Mail Archives: cygwin/1997/07/15/02:20:01
"$Bill Luebkert" <dbe AT wgn DOT net> writes:
>Fergus Henderson wrote:
>>
>> franl AT world DOT std DOT omit-this DOT com (Francis Litterio) writes:
>>
>> >[Fergus Henderson wrote:]
>> >
>> >> How can cygwin know which arguments are pathnames and which are
>> >> just ordinary strings that should not be transformed in this manner?
>> >
>> >Cygwin can know because the strings that are pathnames are passed to
>> >open(), [...]
>>
>> No, in the case that Tim Newsham was referring to, "vi is not compiled
>> with cygwin", and so the strings that are pathnames are not passed
>> to cygwin's open().
>
>Maybe what he wants is for bash to transform the paths that
>fall on mountpoints. This seems fairly trivial.
You still didn't answer the question: how can cygwin know which
arguments are pathnames? Finding a correct solution to this
problem is entirely non-trivial. If you mean that cygwin should
treat everything that looks like it might be a pathname as a pathname,
then that is not a correct solution, and I think an incorrect
solution is going to cause more problems than it solves.
For example, consider the command `sed /usr/p /usr/p'.
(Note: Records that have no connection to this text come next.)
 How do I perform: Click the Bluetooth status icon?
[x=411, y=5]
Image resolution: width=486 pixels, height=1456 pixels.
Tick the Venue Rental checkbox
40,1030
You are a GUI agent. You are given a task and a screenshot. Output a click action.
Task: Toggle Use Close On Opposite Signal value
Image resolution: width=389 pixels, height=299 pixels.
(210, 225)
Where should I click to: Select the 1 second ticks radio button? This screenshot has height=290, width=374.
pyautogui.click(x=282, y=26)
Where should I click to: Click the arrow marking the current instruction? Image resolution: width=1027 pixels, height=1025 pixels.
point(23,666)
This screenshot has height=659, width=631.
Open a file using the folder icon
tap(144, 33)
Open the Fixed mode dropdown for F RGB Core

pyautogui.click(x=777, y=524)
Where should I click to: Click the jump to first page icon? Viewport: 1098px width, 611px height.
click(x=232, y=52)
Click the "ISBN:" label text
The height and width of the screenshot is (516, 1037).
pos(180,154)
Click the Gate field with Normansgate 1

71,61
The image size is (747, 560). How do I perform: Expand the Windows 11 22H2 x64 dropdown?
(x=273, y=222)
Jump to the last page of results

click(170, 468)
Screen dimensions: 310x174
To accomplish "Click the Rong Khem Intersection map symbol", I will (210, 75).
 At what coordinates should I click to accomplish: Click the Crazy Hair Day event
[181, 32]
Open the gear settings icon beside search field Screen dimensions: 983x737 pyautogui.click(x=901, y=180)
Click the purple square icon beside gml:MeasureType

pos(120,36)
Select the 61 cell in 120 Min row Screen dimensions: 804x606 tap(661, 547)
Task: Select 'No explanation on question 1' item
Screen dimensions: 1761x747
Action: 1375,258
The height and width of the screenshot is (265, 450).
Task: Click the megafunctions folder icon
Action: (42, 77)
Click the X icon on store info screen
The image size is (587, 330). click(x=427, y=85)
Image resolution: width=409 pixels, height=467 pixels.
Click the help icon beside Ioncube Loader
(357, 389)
In that command, the first argument is a sed command, meaning
"print all lines containing `usr'", while the second argument
is a file name.
--
Fergus Henderson <fjh AT cs DOT mu DOT oz DOT au> | "I have always known that the pursuit
WWW: <http://www.cs.mu.oz.au/~fjh> | of excellence is a lethal habit"
PGP: finger fjh AT 128 DOT 250 DOT 37 DOT 3 | -- the last words of T. S. Garp.